> **Request**
Swap "breadcrumb" for "link" in everything from the line containing "Given: Click Board of Directors breadcrumb" down to the end of the listing, changing nothing else. Give back only those lines, without the pictures.

> **Source material**
##########

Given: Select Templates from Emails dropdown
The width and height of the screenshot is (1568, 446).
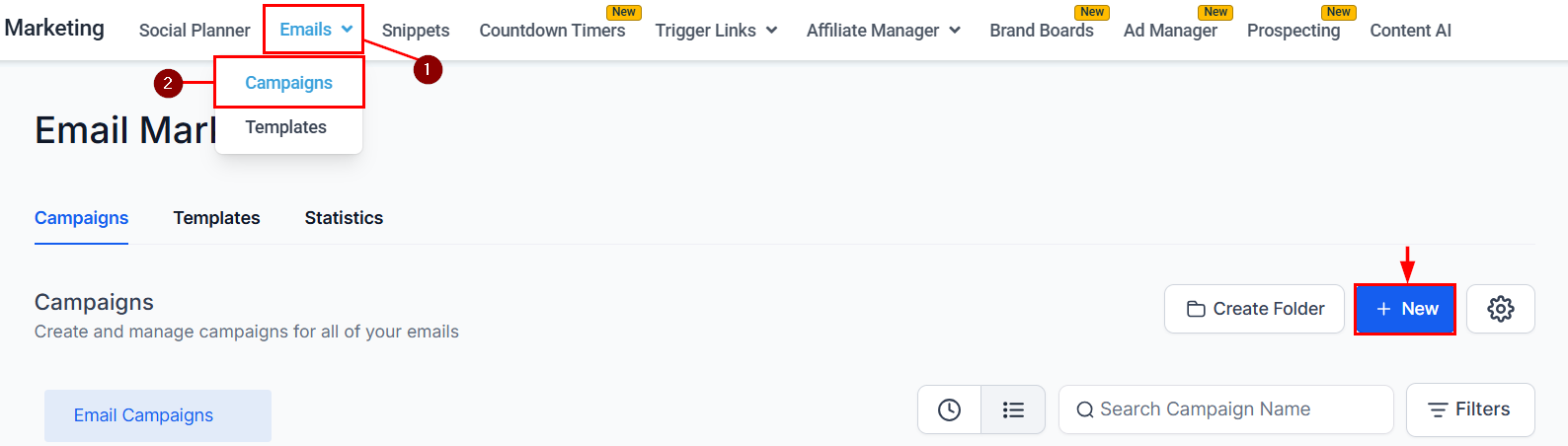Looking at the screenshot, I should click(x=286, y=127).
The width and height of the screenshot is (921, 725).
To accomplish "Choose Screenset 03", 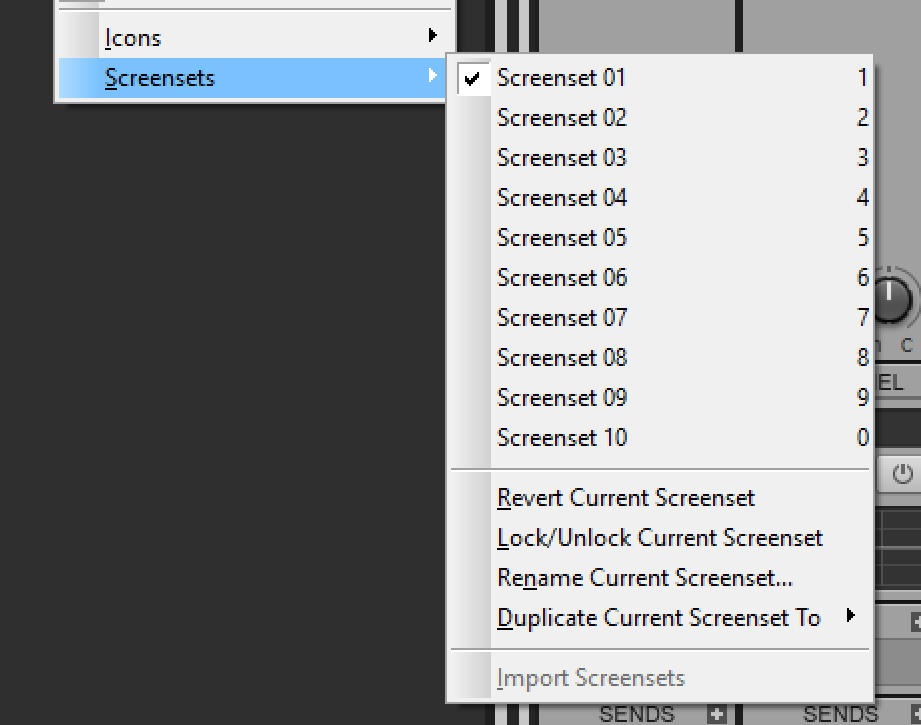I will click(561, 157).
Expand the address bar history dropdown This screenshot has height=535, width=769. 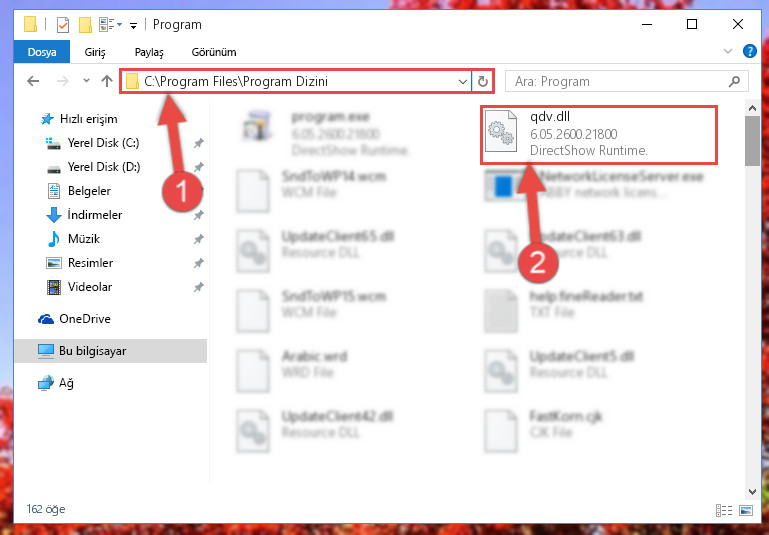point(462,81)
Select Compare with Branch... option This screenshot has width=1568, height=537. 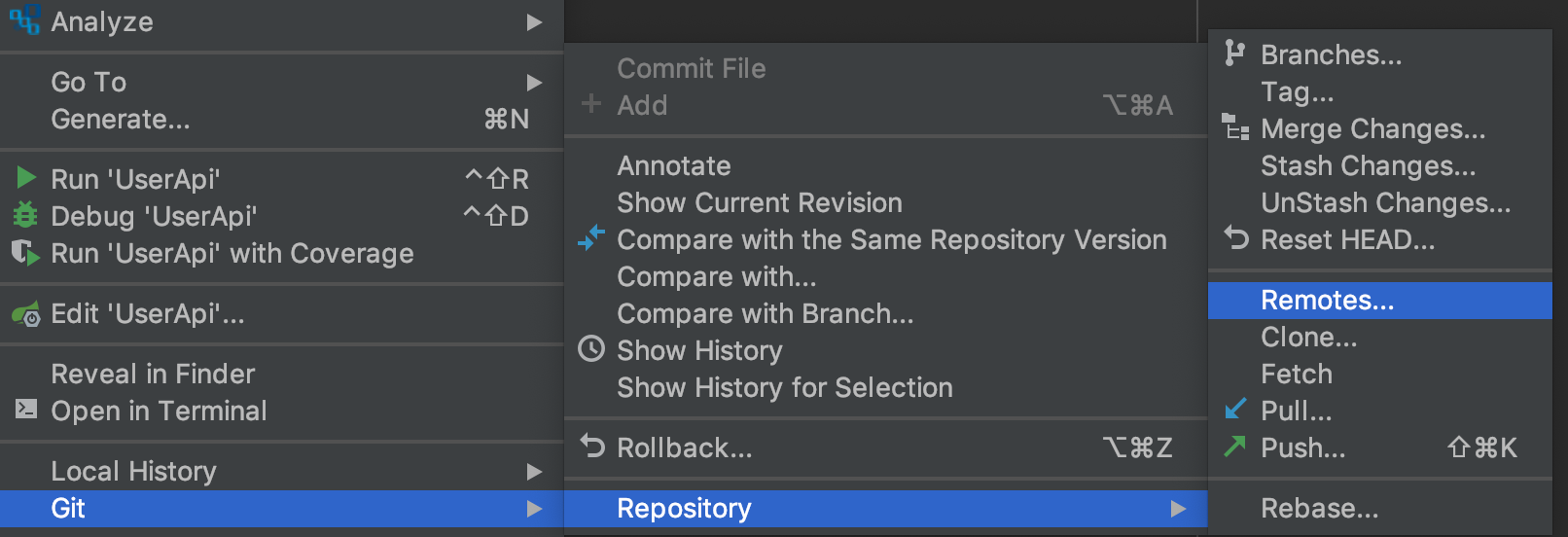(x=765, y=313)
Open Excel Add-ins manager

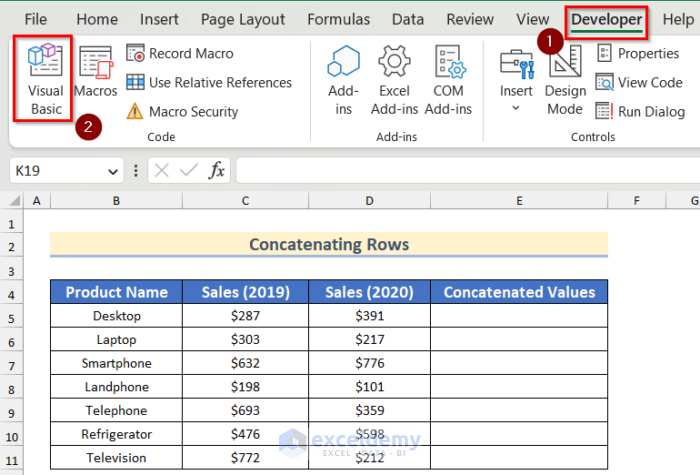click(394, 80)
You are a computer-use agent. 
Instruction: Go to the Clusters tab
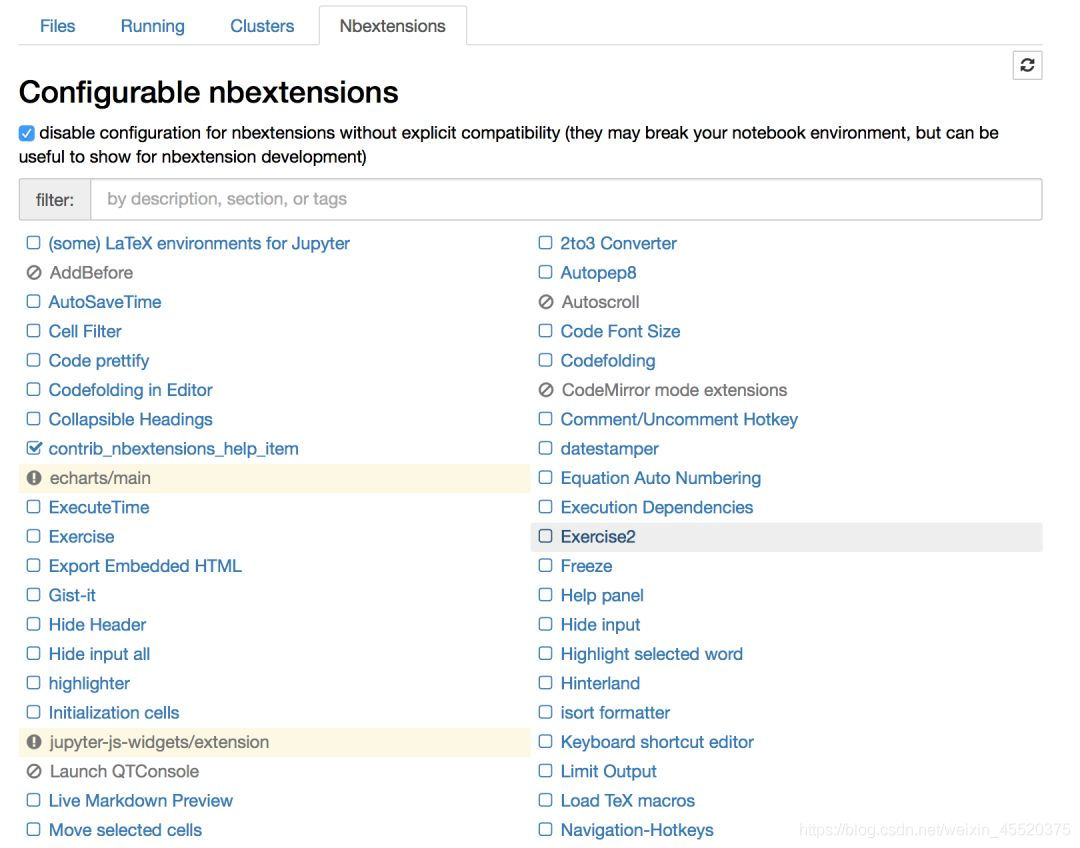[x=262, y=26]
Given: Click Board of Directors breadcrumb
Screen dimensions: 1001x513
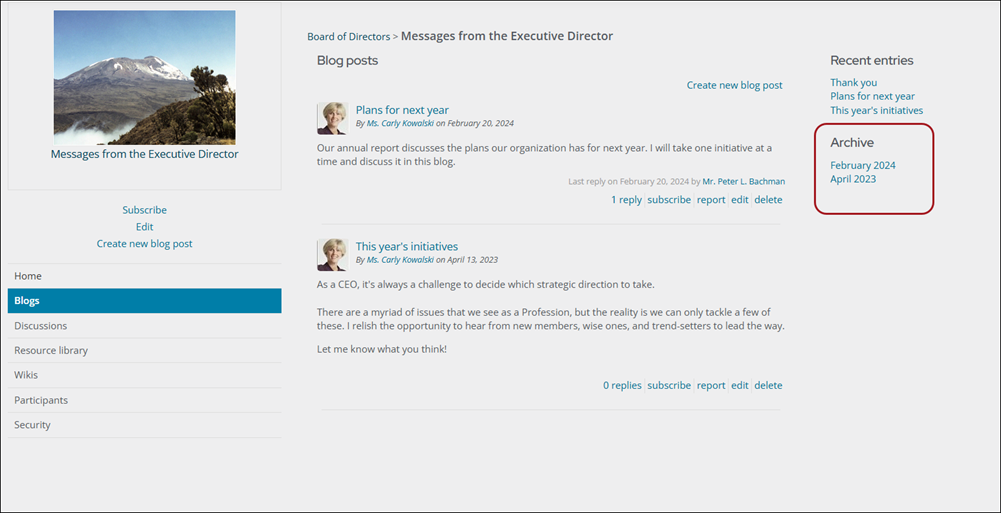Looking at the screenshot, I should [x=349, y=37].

##########

> **Problem solution**
Given: Click Board of Directors link
Screen dimensions: 1001x513
Looking at the screenshot, I should [x=349, y=37].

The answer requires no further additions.